WHAT TO PRODUCE — Please copy out every line of the listing below in which the word "accomplish" appears.

SUPPLIED MATERIAL —
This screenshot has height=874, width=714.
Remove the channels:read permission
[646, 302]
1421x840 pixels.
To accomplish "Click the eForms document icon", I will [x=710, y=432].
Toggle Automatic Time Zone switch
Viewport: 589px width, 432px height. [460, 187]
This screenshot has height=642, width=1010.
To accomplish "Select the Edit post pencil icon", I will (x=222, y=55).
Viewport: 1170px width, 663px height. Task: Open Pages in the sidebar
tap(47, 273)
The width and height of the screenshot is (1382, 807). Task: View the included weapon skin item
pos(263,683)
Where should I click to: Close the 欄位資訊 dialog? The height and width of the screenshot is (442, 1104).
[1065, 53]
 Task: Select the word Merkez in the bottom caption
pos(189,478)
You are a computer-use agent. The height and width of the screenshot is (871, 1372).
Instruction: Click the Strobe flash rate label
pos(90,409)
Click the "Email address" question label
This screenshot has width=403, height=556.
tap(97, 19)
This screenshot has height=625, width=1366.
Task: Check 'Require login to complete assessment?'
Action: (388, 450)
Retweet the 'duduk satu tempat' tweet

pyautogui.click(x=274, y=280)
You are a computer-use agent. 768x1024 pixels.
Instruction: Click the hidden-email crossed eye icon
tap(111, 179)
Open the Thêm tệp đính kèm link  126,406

THE ANSWER —
To accomplish "Click the eForms document icon", I will [x=710, y=432].
To accomplish "Select the Edit post pencil icon", I will (x=222, y=55).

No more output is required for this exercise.